Spain in the nineteen-nineties, the whole country is having a boom year brought about by the celebration of the Olympics in Barcelona and the Universal Exposition in Seville. This is the background (the advent of modernity) which the film protagonists see and hear via TV. Celia (played by 12-year-old newcomer Andrea Fandos) is an 11-year-old girl who goes to a Catholic school in Zaragoza. She lives with her single mother (played by Natalia Molina). Celia is growing up and her body is changing, all sorts of doubts and questions start to alter her thinking. She is no longer comfortable with the lies and silences of her mother every time she asks her about her origin. Her environment, especially the catholic girls’ school where she studies, doesn´t help either. Only the company of a new friend, Brisa, will bring a breath of fresh air into her life.

From the opening scene to its closing shot, we follow this girl in her doubts and anxieties, always glued to the amazing gaze of Andrea Fandos, an actress who director Pilar Palomero (Zaragoza, Spain. 1980) found after a six-month selection process from a pool of almost one thousand girls who auditioned. “It was wonderful to find Andrea who is extraordinary and has a special gift for drama, she is empathetic and says so much with her eyes”, said Palomero in an interview at the Berlin Film Festival.
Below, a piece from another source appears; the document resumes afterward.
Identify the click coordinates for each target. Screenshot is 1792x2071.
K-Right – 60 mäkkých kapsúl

At her debut film, the Spanish filmmaker had the urge to talk not only about her personal journey but also about a social journey. The film focuses on the intimacies of adolescence and her family conflicts as well as on the social atmosphere and emotions of an era which continued to be overrun by narrow-minded thinking, inherited from the dark years of General Francisco Franco’s rule. “I tried to show that we were of two mindsets: the one we had as a society, with the burden of education received by our parents, and the one the country had, with the Olympic Games in Barcelona and the Expo in Seville. A state of euphoria in which we were looking for modernity we did not have, it didn´t exist yet”, explained the director.

The film (Las Niñas in Spanish) premiered in the Generation KPlus section at the 70th Berlin Film Festival and won the Biznaga de Oro (Best Spanish Film) at the 23rd edition of Málaga Film Festival.